A special note for compare and assert

As a special note for this release, to get at the contents of the view, as opposed to the just the header information, you need to use the full range expression for compare and assert, as in:

compare $a::y(0..1023,0..255) == $b::y(0..1023,0..255)

Or you could define a decomposition:

decomp $y 1024,256
compare $y{$a::y} == $y{$b::y}

compare $a::y == $b::y is expected to be available in a future release.

Sending the results to a file

To write the contents of a kokkos::View to a file use this:

dbg all> pipe p y(0..1023,0..255) | cat > myfile.txt

If you guessed that the pipe command can be applied to any gdb4hpc command and that it can be sent to any shell command (“grep”, “count”, “sort”, etc.) you’ll begin to appreciate the possibilities. See the tutorials for more examples.
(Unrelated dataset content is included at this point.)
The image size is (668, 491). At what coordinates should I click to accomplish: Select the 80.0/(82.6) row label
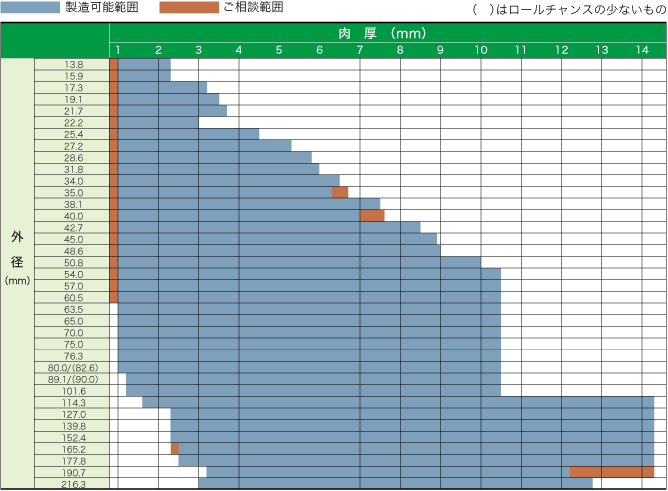[x=73, y=368]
Analyzing with python tools

gdb4hpc 4.15.0 has the first installment of python support in gdb4hpc. A quick example should show off the usage:

dbg all> python
Entering python interpreter, use exit to leave.
> val = gdb.e('y(0..5,11)')
> print(val)
{'a{0}': (10.0, 11.0, 12.0, 13.0, 14.0, 15.0)}
> val2 = gdb.e('y(0..3,11..12)')
> print(val2)
{'a{0}': ((10.0, 11.0, 12.0, 13.0), (20.0, 21.0, 22.0, 23.0))}
> exit

Exiting python interpreter.
dbg all> 

Which shows off the key capability. You get a python3 interpreter with the preloaded module “gdb” with the lone command “e” (for eval) that evaluates a program expression and turns it into a python dictionary mapping each procset to its result value.

Importing numpy to analyze the data will be covered in a separate tutorial, but for now will be “left as an exercise for the reader”.